START Data excerpts

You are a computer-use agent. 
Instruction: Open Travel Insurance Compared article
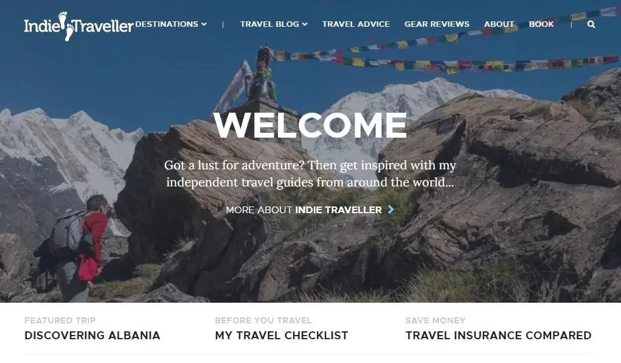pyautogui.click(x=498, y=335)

END Data excerpts
START Data excerpts

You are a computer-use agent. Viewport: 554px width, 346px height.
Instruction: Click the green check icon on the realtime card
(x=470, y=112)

END Data excerpts
START Data excerpts

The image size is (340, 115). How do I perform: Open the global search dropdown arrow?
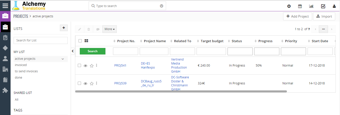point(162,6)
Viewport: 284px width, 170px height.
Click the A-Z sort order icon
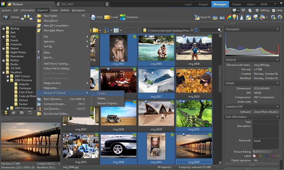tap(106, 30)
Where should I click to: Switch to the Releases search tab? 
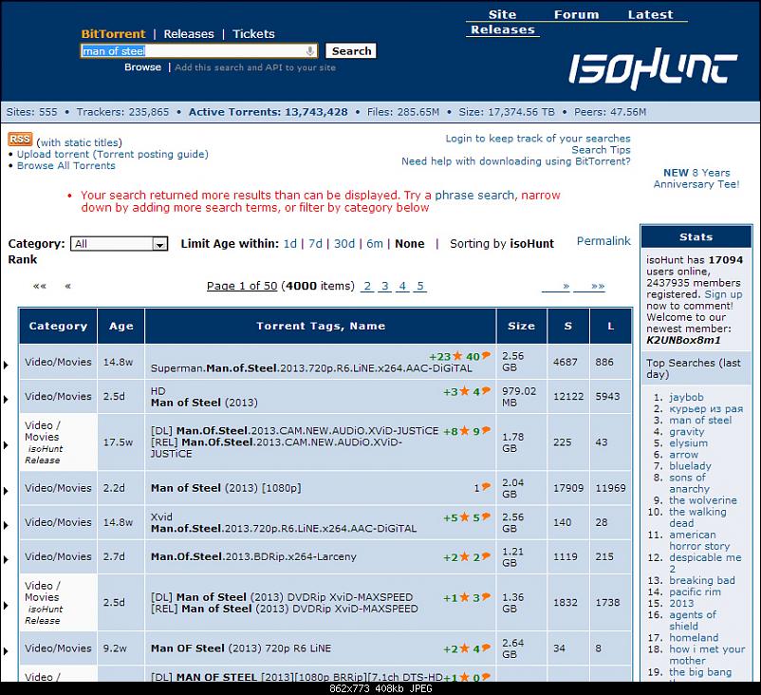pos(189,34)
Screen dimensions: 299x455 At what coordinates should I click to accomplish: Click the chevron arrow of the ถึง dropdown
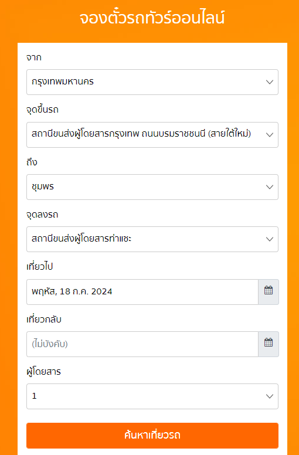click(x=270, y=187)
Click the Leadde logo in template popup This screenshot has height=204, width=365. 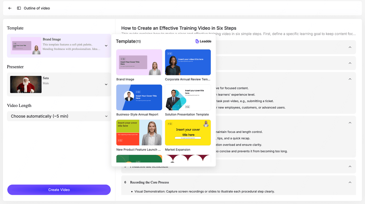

END Data excerpts

### Work item:
Copy word for word the lines of the records above from the one with "Screen dimensions: 299x455" up to and including the one with "Click the Leadde". Skip the pictures.

### Reply:
Screen dimensions: 299x455 At what coordinates should I click to accomplish: Click the chevron arrow of the ถึง dropdown
click(x=270, y=187)
Click the Leadde logo in template popup This screenshot has height=204, width=365. 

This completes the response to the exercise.